Une nécessité en 2011?

Amigo Express ne voit pas en DrivePink une source de compétition, parce que son service vise un marché spécifique. Au contraire, Marc-Olivier Vachon se réjouit de la popularité du covoiturage qui rejoint à peu près toutes les sphères de la société. «Notre objectif est de démocratiser le covoiturage, soutient-il. Si c’est rendu populaire au point qu’on peut segmenter le marché, tant mieux!» Le président-fondateur pense toutefois que le concept de DrivePink pourrait nuire à la qualité du service. «C’est plutôt une communauté en ligne. Comme beaucoup de sites gratuits, les responsables ne sont pas axés sur le service à la clientèle.»

Danny Kronström, président de l’agence de voyages Touristiquement Gay, salue l’initiative de DrivePink.
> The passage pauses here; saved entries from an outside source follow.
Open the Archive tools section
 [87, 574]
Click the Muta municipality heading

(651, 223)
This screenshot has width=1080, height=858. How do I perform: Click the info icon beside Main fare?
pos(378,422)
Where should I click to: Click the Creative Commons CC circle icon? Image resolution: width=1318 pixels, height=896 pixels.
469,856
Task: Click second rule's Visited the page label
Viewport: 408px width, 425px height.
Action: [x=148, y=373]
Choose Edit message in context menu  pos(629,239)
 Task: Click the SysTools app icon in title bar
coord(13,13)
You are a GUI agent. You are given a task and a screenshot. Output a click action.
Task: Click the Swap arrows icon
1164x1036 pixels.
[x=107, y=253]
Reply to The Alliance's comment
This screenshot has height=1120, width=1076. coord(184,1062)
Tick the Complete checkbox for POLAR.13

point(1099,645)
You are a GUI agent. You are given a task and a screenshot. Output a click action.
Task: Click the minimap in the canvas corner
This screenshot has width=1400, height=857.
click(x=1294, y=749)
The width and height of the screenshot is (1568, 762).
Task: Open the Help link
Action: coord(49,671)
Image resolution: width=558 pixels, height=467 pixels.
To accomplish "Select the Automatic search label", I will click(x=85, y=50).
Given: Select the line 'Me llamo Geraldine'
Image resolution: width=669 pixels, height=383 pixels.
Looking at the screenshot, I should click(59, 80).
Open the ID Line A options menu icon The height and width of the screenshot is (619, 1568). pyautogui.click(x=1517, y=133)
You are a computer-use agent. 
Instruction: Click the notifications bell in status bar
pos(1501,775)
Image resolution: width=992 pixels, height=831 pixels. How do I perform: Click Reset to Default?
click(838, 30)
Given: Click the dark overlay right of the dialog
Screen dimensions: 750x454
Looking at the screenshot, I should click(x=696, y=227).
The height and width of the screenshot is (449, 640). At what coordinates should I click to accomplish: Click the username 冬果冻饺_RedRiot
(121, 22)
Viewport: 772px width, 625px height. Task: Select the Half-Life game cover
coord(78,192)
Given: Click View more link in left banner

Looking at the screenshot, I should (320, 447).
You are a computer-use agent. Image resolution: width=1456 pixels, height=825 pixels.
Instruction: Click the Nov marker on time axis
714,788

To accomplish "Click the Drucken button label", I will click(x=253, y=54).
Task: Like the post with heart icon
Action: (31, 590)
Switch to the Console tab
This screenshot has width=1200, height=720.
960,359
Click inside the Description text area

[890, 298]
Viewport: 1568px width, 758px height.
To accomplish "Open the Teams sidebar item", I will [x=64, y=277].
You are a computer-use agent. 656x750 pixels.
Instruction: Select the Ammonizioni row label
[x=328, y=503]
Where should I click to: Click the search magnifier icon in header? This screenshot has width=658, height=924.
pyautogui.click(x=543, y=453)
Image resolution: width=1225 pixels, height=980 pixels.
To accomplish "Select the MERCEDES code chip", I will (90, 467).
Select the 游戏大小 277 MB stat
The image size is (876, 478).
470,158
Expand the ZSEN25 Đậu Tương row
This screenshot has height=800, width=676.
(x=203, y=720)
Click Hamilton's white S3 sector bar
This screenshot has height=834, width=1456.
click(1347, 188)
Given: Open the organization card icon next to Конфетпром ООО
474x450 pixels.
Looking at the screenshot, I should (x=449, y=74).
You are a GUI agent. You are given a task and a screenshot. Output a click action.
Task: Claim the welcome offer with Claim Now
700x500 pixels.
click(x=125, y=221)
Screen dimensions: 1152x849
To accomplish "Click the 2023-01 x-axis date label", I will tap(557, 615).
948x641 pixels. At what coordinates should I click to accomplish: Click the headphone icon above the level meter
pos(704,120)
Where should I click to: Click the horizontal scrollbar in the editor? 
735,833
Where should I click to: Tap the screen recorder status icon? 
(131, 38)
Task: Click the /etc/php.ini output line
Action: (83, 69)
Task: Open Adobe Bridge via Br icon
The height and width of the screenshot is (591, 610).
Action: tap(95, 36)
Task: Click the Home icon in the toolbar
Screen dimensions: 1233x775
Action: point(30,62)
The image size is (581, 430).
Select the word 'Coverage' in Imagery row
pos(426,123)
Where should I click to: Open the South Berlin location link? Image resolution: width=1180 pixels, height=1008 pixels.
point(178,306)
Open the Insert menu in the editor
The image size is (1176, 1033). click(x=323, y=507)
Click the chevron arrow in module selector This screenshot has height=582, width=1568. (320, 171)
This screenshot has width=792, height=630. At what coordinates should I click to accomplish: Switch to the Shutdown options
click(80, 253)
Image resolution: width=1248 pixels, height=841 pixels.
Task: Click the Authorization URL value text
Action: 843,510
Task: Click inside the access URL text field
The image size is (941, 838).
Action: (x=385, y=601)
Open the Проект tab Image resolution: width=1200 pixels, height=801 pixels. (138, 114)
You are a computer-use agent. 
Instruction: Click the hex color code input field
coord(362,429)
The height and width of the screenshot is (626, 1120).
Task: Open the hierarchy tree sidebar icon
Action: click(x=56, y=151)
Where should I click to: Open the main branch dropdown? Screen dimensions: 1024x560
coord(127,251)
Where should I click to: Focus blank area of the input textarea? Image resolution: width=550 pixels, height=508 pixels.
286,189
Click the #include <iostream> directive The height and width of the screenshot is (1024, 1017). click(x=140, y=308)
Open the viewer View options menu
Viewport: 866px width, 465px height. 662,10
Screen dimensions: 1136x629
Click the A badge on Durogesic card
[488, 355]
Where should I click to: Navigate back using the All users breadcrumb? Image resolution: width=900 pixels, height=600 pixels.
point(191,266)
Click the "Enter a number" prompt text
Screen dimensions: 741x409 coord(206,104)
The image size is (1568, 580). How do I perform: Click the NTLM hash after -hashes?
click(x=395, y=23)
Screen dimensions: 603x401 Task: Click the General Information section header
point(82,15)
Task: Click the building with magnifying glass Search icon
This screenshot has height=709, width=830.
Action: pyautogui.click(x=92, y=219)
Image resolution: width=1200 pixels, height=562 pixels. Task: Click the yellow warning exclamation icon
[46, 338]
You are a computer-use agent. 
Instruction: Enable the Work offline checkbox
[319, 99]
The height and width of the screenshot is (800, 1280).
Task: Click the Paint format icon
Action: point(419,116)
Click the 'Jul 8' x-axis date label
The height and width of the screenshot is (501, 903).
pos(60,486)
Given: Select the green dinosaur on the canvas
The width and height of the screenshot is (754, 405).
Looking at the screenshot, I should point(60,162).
Il se questionne toutefois quant à la spécificité d’un tel service. «Est-ce qu’il est nécessaire que ce soit aussi ciblé? Personnellement, je prendrais le premier conducteur disponible, peu importe l’orientation sexuelle. De toute façon, je ne pense pas que ce soit un sujet de discussion pendant le trajet.» Professionnellement parlant, il n’écarte pas la possibilité de s’associer avec le système de covoiturage gay. «C’est un service essentiel, mais ce n’est pas tout le monde qui va l’utiliser», prévient Danny Kronström.

Le site Web de DrivePink n’est lancé que depuis le 1er juillet 2011. Pourtant, le couple fondateur voit grand. «Nous voulons acquérir une base solide, partir d’un noyau en Amérique du Nord. Notre but est de desservir le monde entier, lance Marc Bou Jaoudé, ambitieux. Évidemment, ça vient de commencer. Nous nous donnons un an pour nous ajuster, pour faire la promotion du site.» Vu la nouveauté du service, Ginette Dupuis peine à trouver un conducteur qui la conduira à Québec. Pour les abonnés qui, comme elle, n’ont pas encore trouvé voiture à leur siège, le co-fondateur dit ne pas être inquiet. «Les gens doivent être patients!.»